Trefonen · 10/04/2017 09:34

permanently that is

thecatfromjapan · 10/04/2017 09:36

It sound to me as though you have issues with the entire friendship group, not just the friend who went to prison.

Your OP is giving off 'distress signals': you find them suffocating; you can't be yourself with them; you have to silence your opinions; you find yourself in conflict with the dominant ethos of the group. My guess is that this is a particularly striking example of all these things, but that it's an ongoing issue for you.

Give an excuse to avoid the party. Make some real friends, of your own, who suit you and the person you are, regard this group as a kind of 'family' that you have to maintain some kind of loose contact with - not as a true friendship group.

Learn from this: friends, real friends, make you feel fuller as a person, they make you feel stronger and more able to take on the world and life, they make you feel happier when you're around them.

It's not uncommon to have quite constricting social groups when you are younger. You don't know yourself yet, and you find yourself tied up in social networks through circumstance (family, school, location) rather than choice. One of the great things about growing up is that you get to break these bonds and form your own.

Of course, I might be wrong about this. You might love this group and feel really supported and nourished by them - in which case, ignore my above post. However, I'm sensing a real feeling of frustration in you, that I'm guessing has been growing over a long time.

Awwlookatmybabyspider · 10/04/2017 09:36

He's remorseful. Doesn't sound like it to Me. Remorseful people do not have parties after being released from a ridiculously lenient sentence after killing someone.
Anyone who attends are also scum bags. I've no qualms at all about saying that. 2 poor little children have suffered the loss of their mummy and people are celebrating his release. I Also don't buy the , but He didn't set out to kill anyone. Oh don't get me wrong. I'm sure he didn't. However he chose to drive in a dangerous wreckless manner. He knew the risks.
There's no bloody way on earth I could or would want to go to that party. People celebrating his release. Meanwhile his victims family.will be comiserating. I wouldn't be able to live with myself.

Gentlygrowingoldermale · 10/04/2017 09:37

I agree with those who say, be a friend but given the circumstances don't go to the party. In a couple of weeks suggest meeting up for coffee or something.

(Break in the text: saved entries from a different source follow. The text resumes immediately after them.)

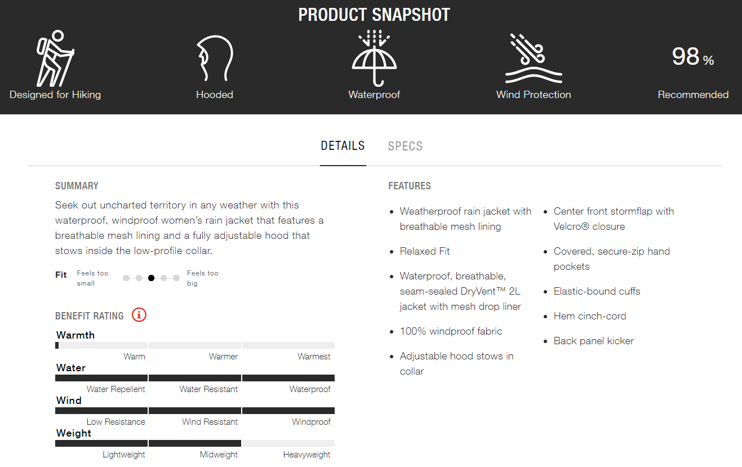This screenshot has width=742, height=467.
Task: Click the Warmth rating bar
Action: tap(195, 345)
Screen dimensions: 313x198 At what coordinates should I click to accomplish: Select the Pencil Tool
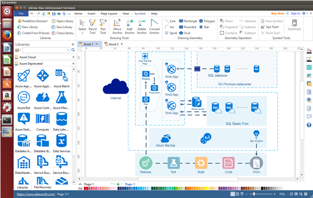tap(93, 27)
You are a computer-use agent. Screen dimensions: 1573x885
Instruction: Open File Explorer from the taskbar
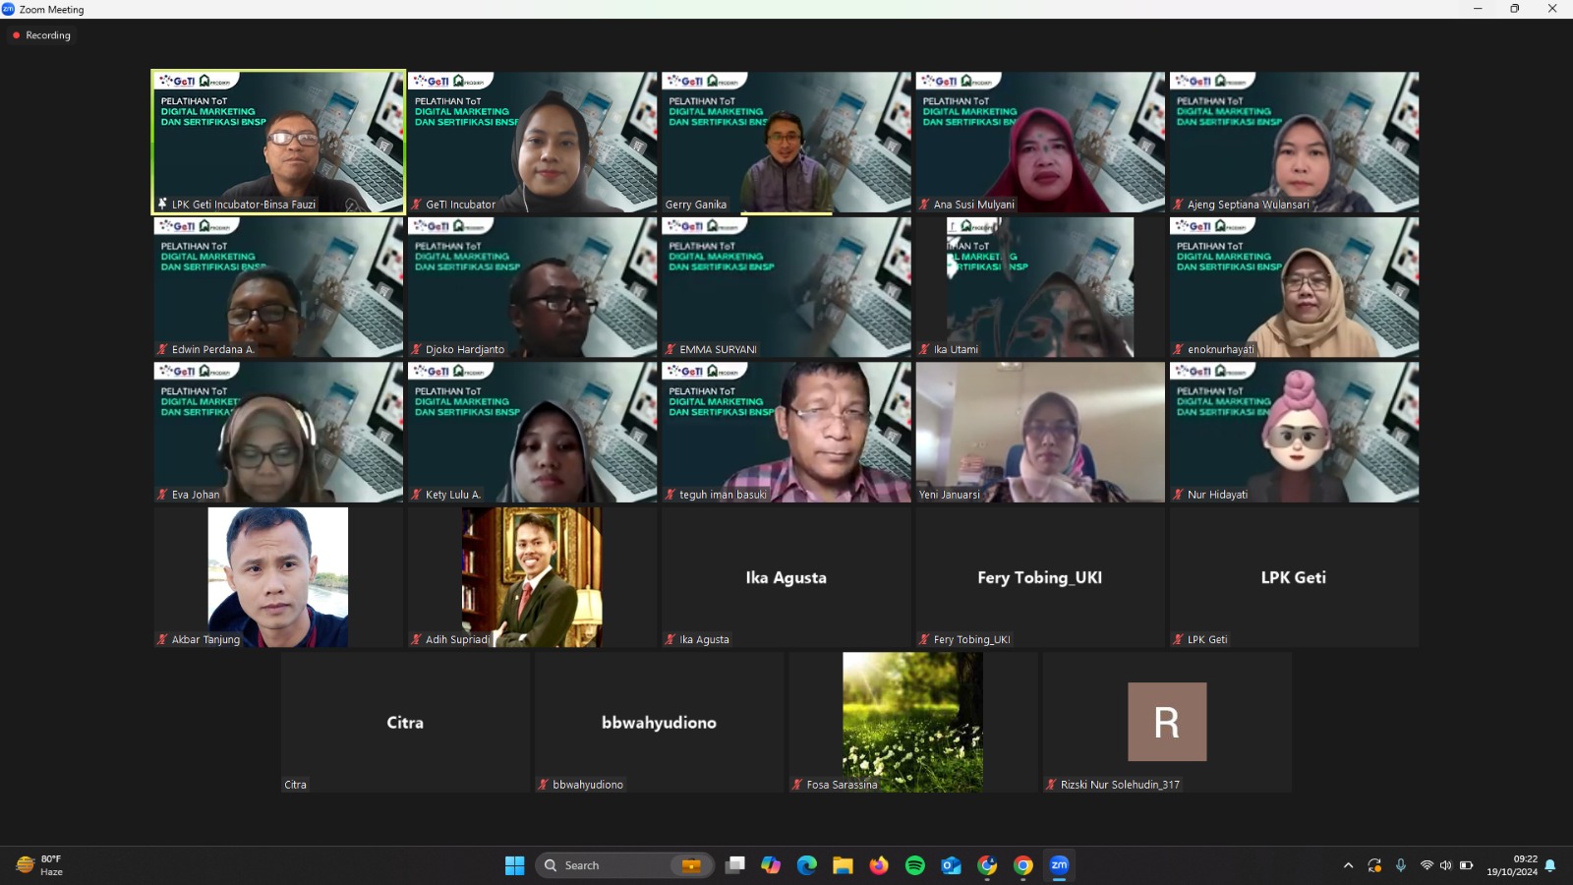[843, 865]
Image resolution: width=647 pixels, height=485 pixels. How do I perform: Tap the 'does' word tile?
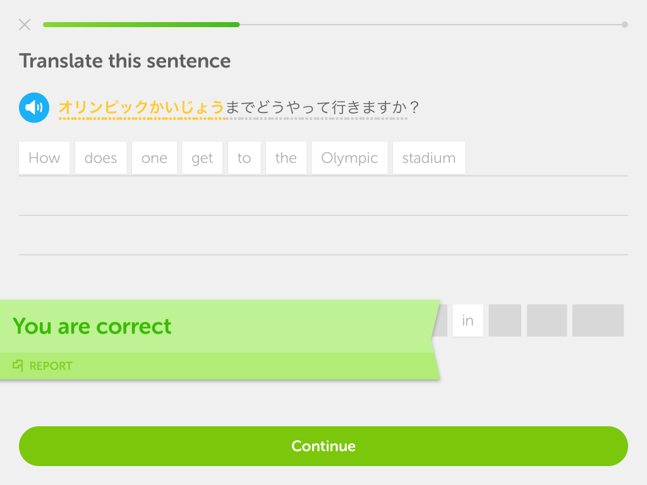point(100,158)
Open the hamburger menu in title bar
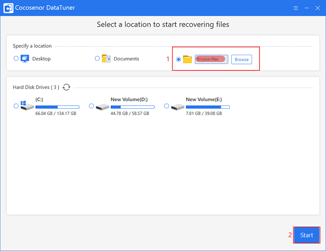The image size is (326, 251). 296,8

lazyhazysummer · 10/04/2017 09:37

What awful bad taste to throw a party for this man as if he's some kind of home coming hero. There shouldn't be any fuss or fanfares in these circumstances, A young woman has been killed. He's shown remorse....what an awful way to show it then, whooping it up on the night of your release. He should refuse any sort of celebration.His family need to show some dignity here. The fact that they thought the sentence was too harsh shows the kind of people they are.